Mergers and Acquisitions are corporate finance and management strategy dealing with the buying, selling and restructuring of different companies that can aid, finance, or help a growing company
Merger : Merger is a tool used by companies for the purpose of expanding their arena of business or increasing their profitability at large. Usually mergers take place by the mutual consent of the companies concerned and it aims at the benefit of both the concerned companies. Acquisitions can take place without the consent of the concerned company that is acquired by purchasing the majority of shares of the concerned company.
Classification of mergers :When two companies producing a similar product in the same company merge, it is known as Horizontal Merger. When two companies are in the different stages of producing the same product merges, it is known to have Vertical merger. When there is a merger between two companies that are into two complete different spheres of business, it is known as Conglomerate merger. An accretive merger is one wherein, the acquiring company's earnings per share increases whereas a Dilutive merger is one wherein, the earnings per share of the company decreases. Most of the time merges only incur loss to the companies involved.
Acquisition : Acquisition is better known as takeover. Literally it means the buying of one company by another. A friendly acquisition is one in which the companies negotiate before the acquisition actually takes place, whereas a hostile acquisition is one, where the concerned company has absolutely no idea about its acquisition. Acquisitions can be of many types, the most common being where a company purchases the shares of a company and in turn gets the control of the said company. However, the entire liabilities and assets of the company that has been acquired, automatically becomes the assets and liabilities of the company that has acquired the company.

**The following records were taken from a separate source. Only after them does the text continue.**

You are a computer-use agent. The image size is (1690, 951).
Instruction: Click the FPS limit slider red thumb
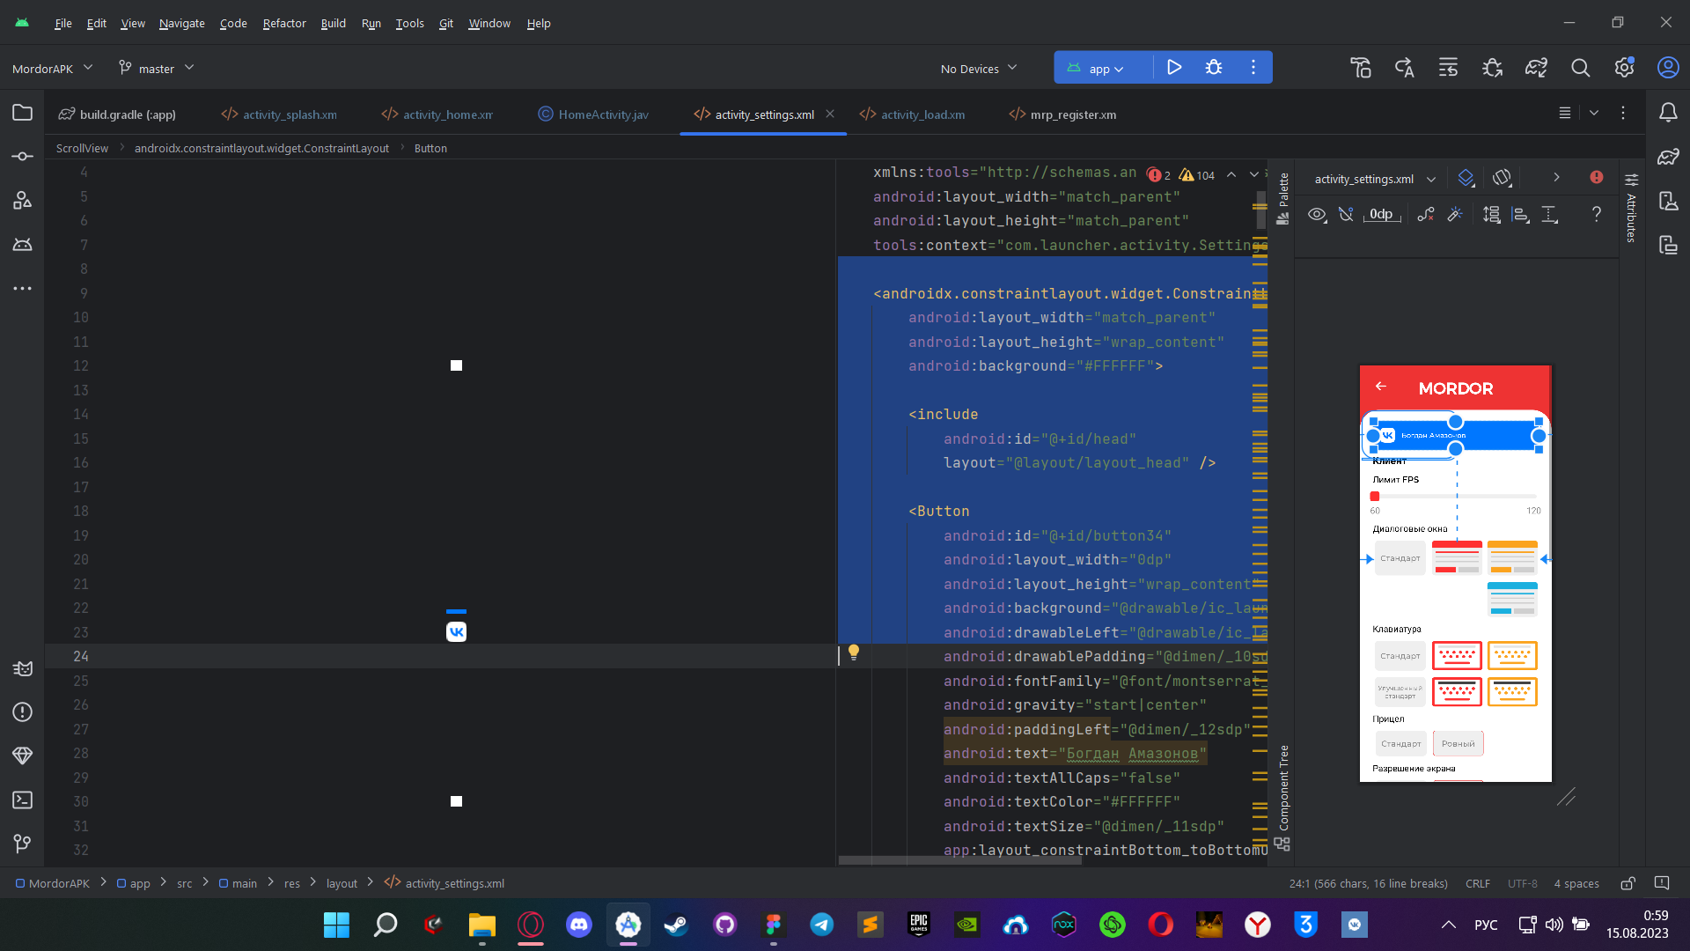click(x=1375, y=497)
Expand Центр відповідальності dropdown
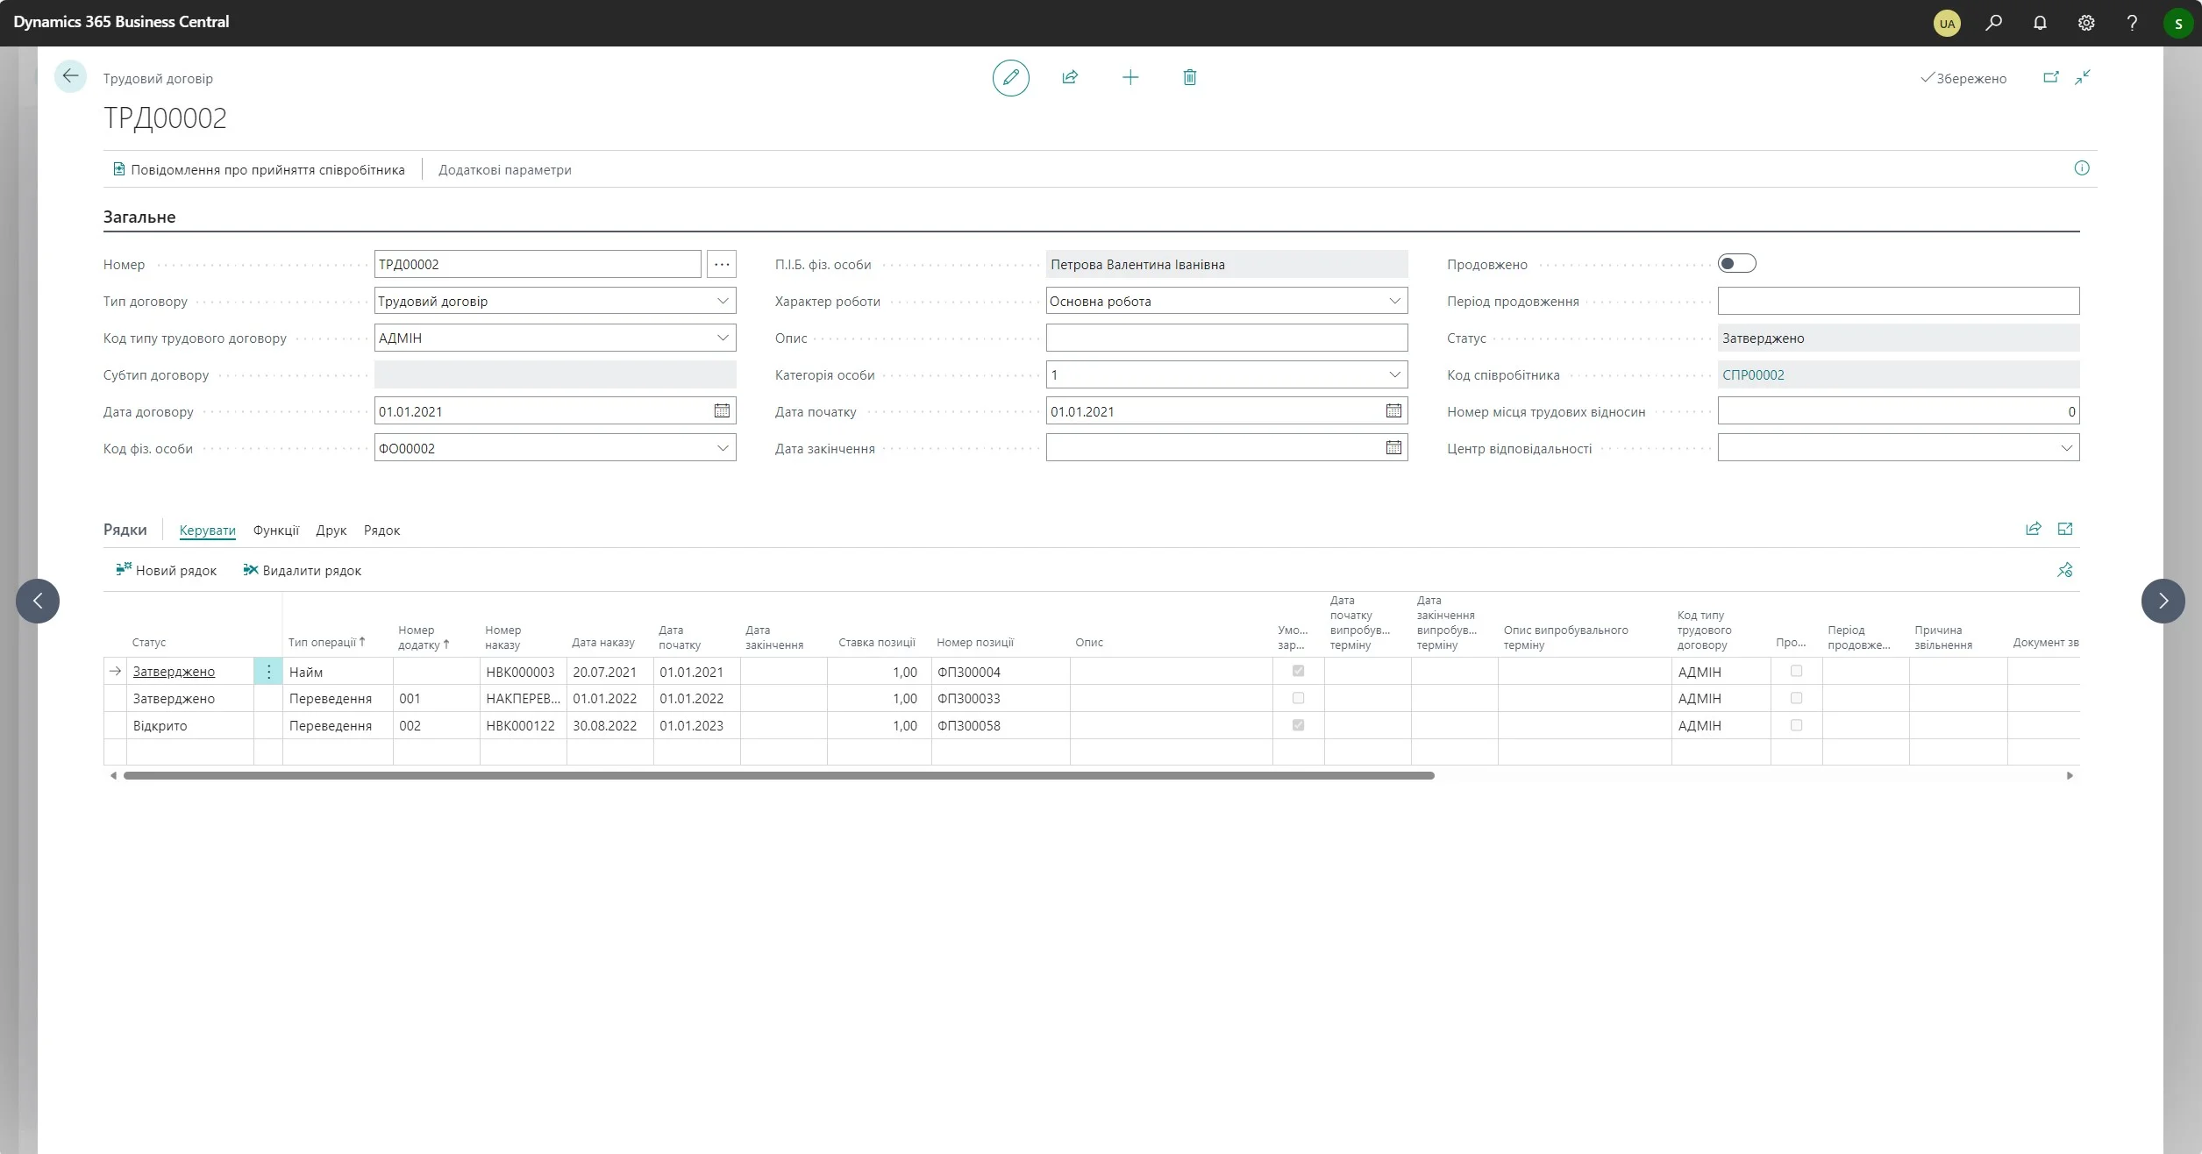The image size is (2202, 1154). (2066, 448)
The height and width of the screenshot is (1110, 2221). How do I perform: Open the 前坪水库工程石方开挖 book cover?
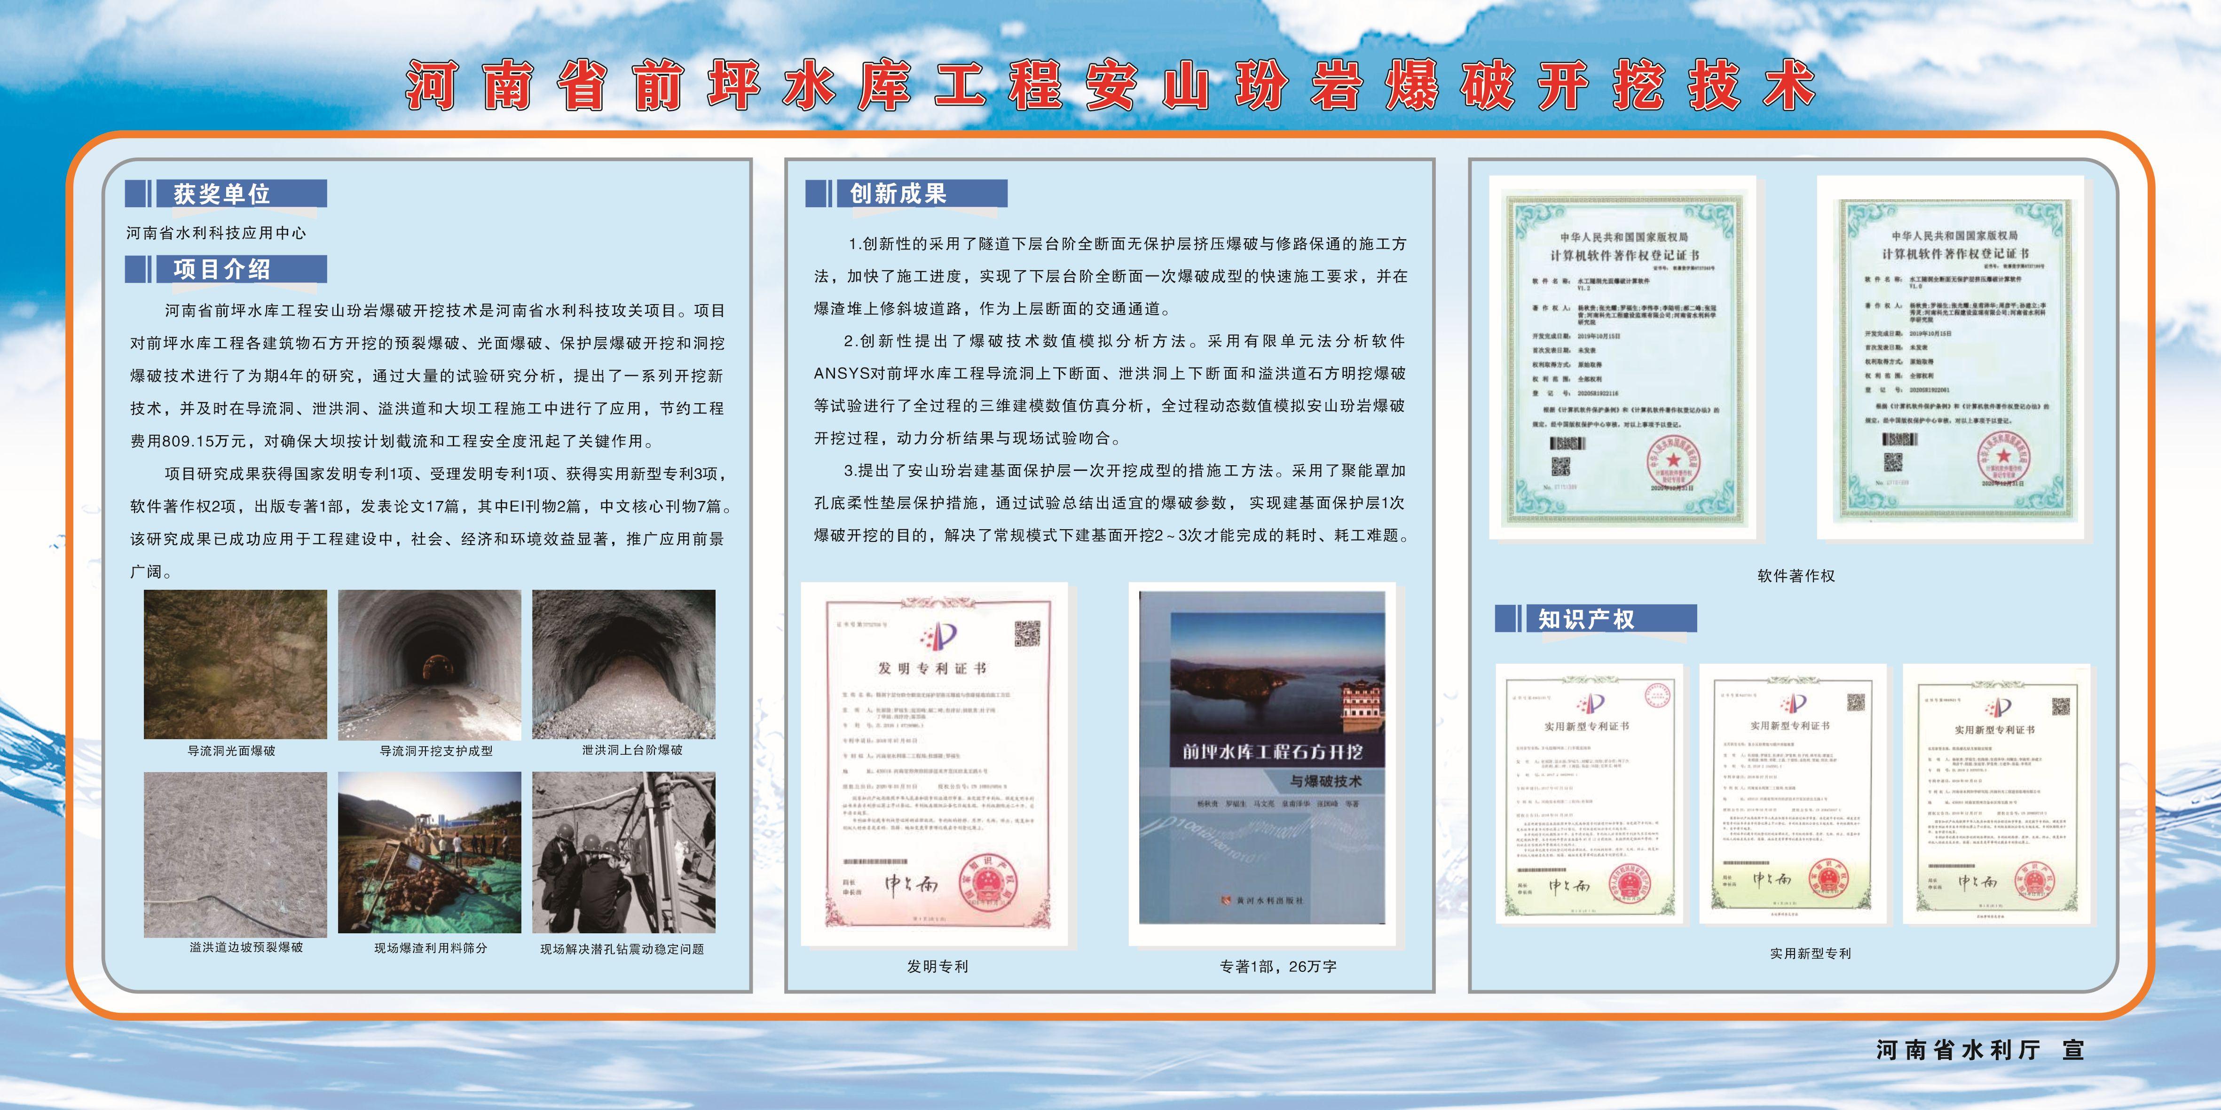click(x=1261, y=758)
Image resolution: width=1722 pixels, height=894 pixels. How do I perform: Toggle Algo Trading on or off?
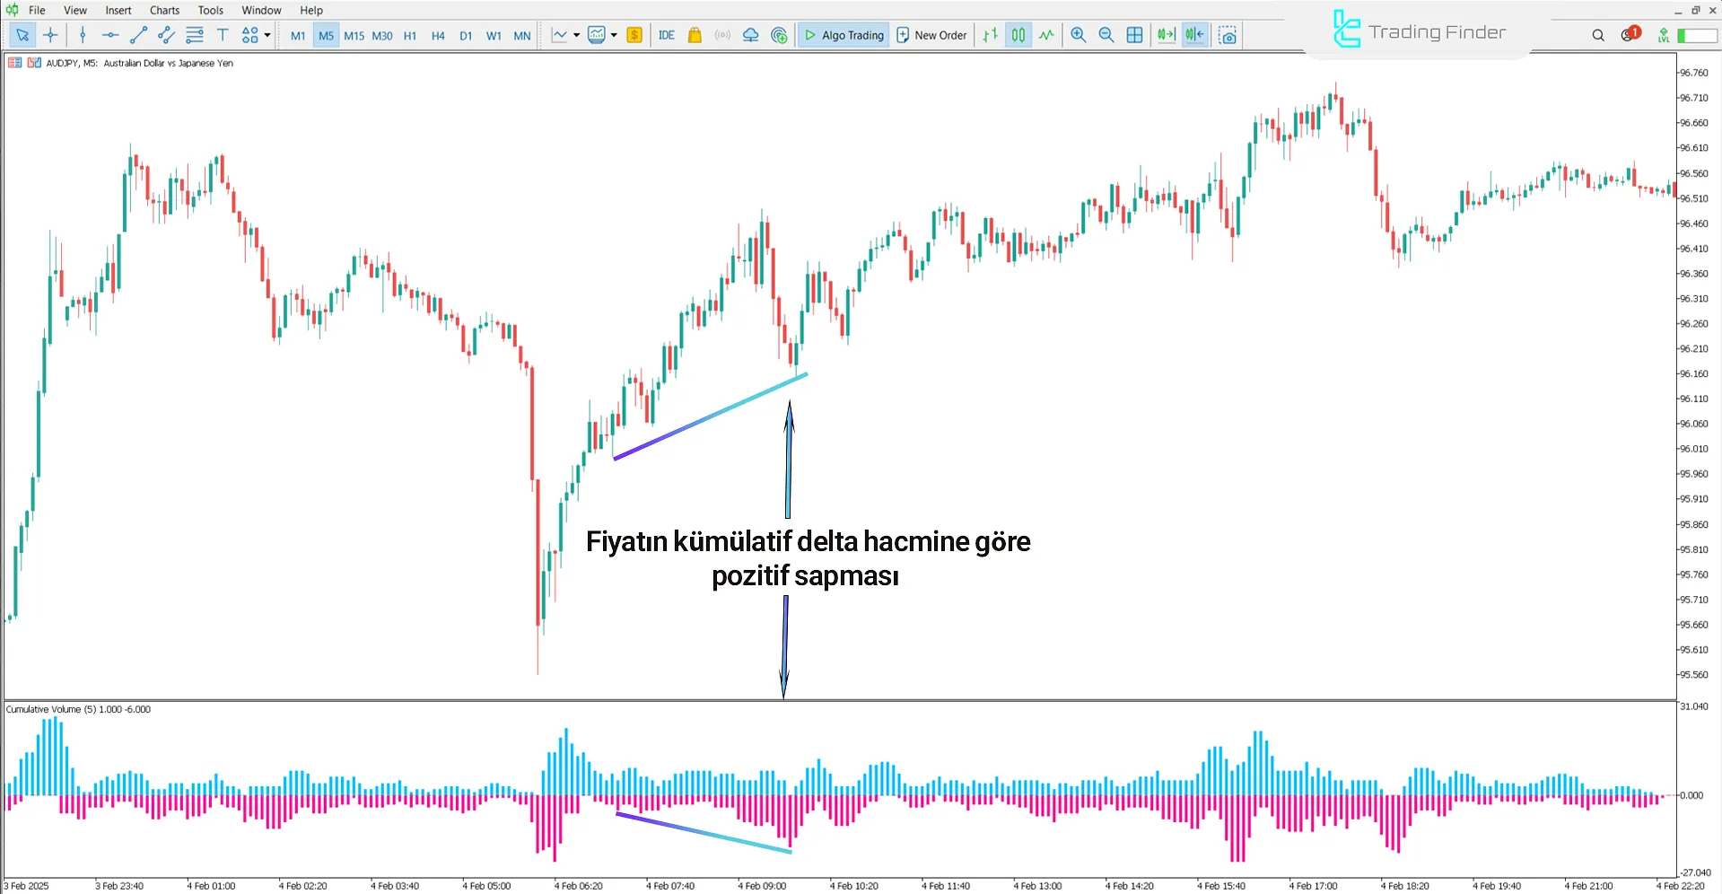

Reverse Takeover : Sometimes a smaller firm acquires a larger company and keep its name for the combined entity. This is known as a reverse takeover.
Business Valuation : The most important aspect of Mergers and Acquisitions is Accurate business valuation because it will have an immense impact on the price of the company that is to be sold.
Financing Mode : Mergers are generally differentiated from acquisitions by the way they are financed and also by the way of their relative sizes. There are several ways to finance a merger and acquisition. The payment may be made in cash. In this case, the shareholders come under the direct control of the company which is purchasing the other one. In the second case, it may be financed by a bank or any other financial institution. It may also raise funds by issuing bonds. An acquisition can also be a combination of cash and debt, or a combination of cash and stock of the purchasing entity.